Over the past few months, I’ve been getting strange comments about my weight loss. I take them as compliments.
Friend B: Hey, your calves looks like Indians’, thin and tough ❗
NoktahHitam: What’s that supposed to mean? 🙄
Indians’ are known to have the thinnest calves in Malaysia. I was a hockey player when I was in Form 2 and these Indians’ never show the slightest of pain when I accidentally knock their feet using a hockey stick. Thin and Tough.
Friend K: You just got out of jail? 🙂
NoktahHitam: Em.. No. Why? 😈
Friend K: You look like Jack the Ripper 😛
I don’t even know how Jack the Ripper looks like. I thought he was a butcher, and butchers are commonly fat.

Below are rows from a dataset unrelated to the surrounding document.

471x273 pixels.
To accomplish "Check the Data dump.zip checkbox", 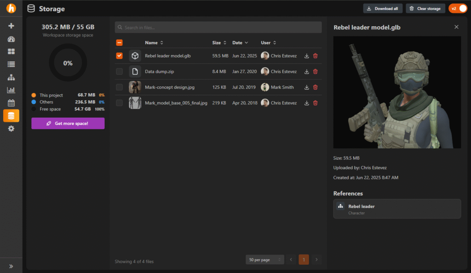I will click(x=120, y=72).
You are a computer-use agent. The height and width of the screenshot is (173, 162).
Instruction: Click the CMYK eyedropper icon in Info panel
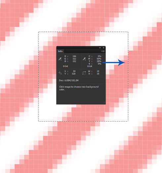tap(84, 59)
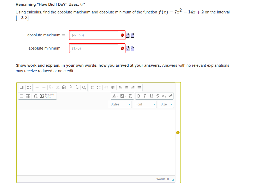267x189 pixels.
Task: Toggle bold formatting
Action: click(x=139, y=96)
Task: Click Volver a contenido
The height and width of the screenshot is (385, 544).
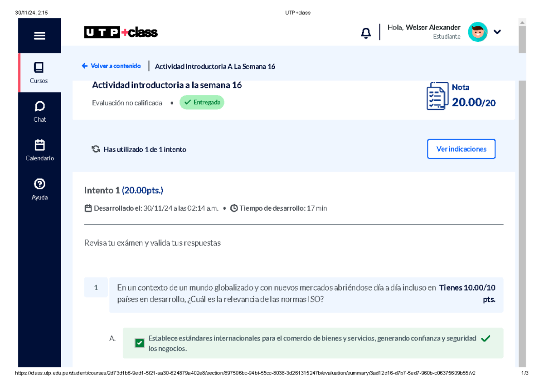Action: [111, 66]
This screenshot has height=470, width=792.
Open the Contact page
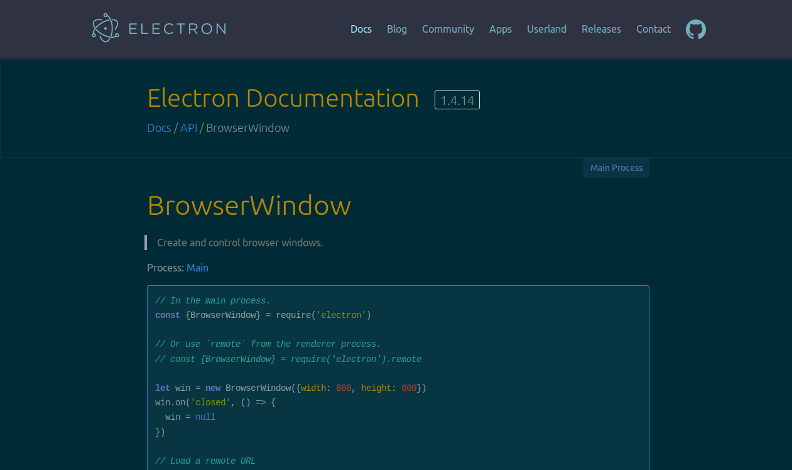653,29
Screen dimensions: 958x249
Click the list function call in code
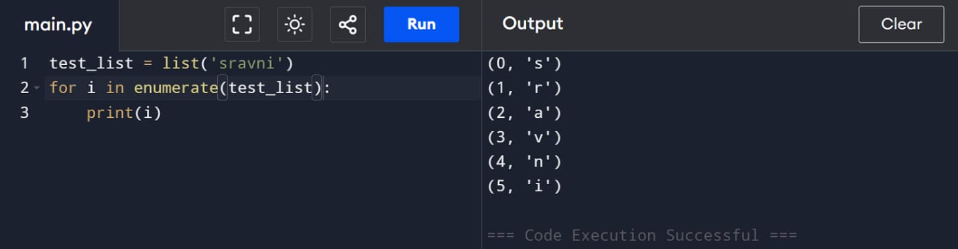[177, 64]
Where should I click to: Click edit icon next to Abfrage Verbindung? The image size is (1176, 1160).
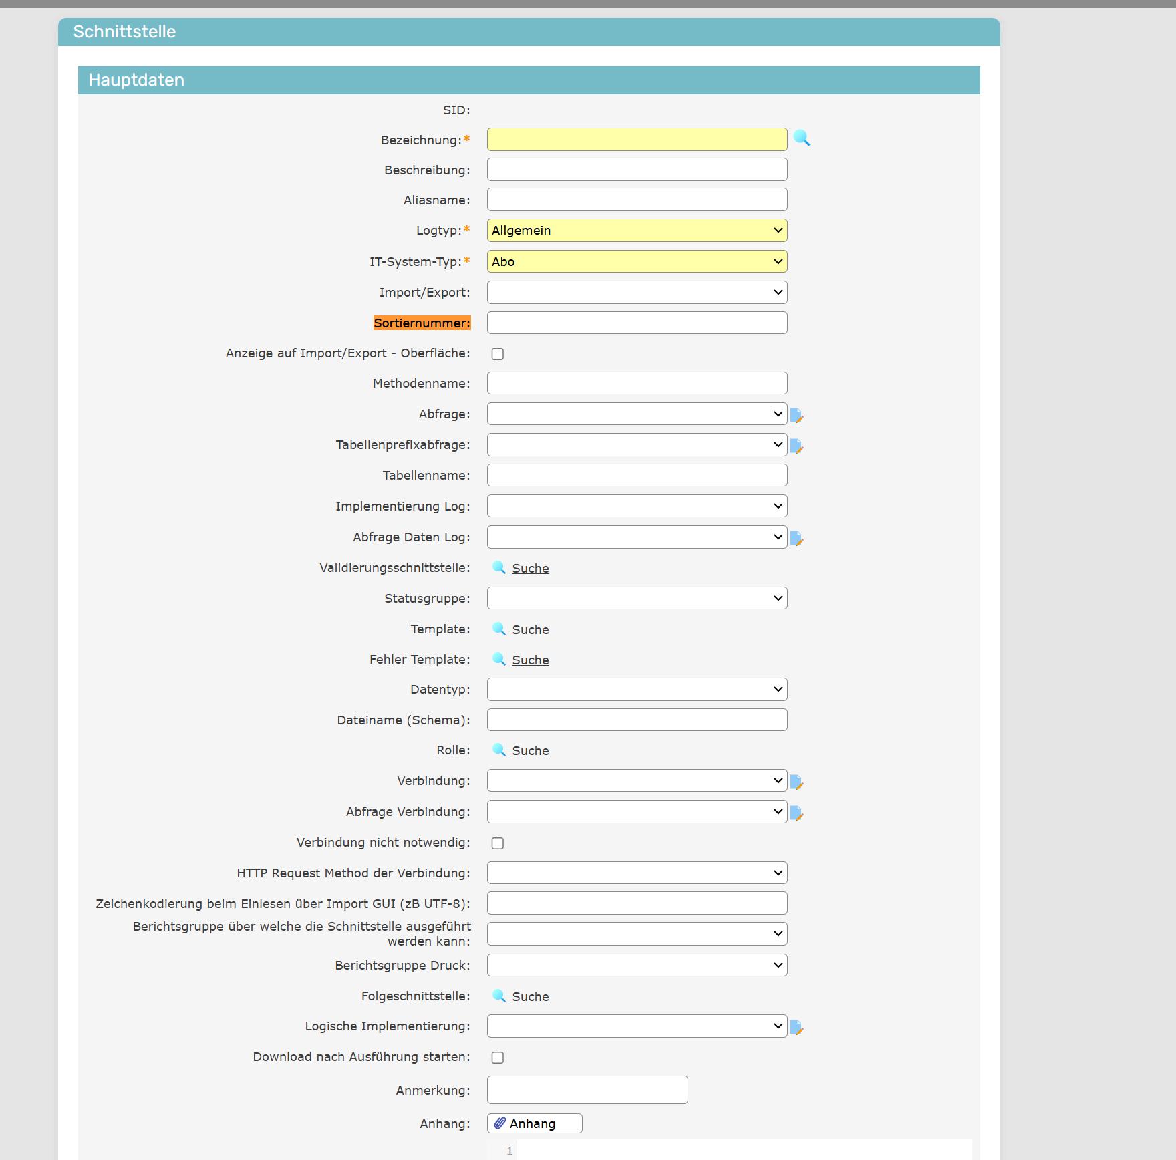[796, 813]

Teacher P: You look fitter than 8 years ago ❓
NoktahHitam: I did my time (in jail) ❗
Friend J: You finally did it! 😯
NoktahHitam: Did what? 🙂
Friend J: Liposuction 🙄
Friend L: I hardly recognize you from behind! Why did you lose weight? 🙂
NoktahHitam: Because I want to run away from you
Friend M: Which treatment did you attend? 😐
NoktahHitam: I just watch my meal and exercise a bit 🙂
Friend M: Care to elaborate on your routine? ❓
NoktahHitam: No carb food, 10km jog ,1500 push ups and 3000 situps (I lied!) ❗
Friend M: That’s worst than marriage! 😯
Friend D: Taiko, why so skinny? You look weak! Cannot takau people! ❓
NoktahHitam: Allow me realign your cheek bone 😡
(takau = fight)
Doctor F: By any chance, did you recently break up? ❗
NoktahHitam: Yeah, 4 years ago 🙄
and my personal favorite, Doctor L , whom I have a crush on,
Doctor L: Oh Lord, what happened to you? 😯
NoktahHitam: I wanted a healthy lifestyle 😉
Doctor L: I like you when you are still chubby :XO:
Now that’s what I call a ‘finishing blow’. I can’t throw away my diet for a doctor, should I?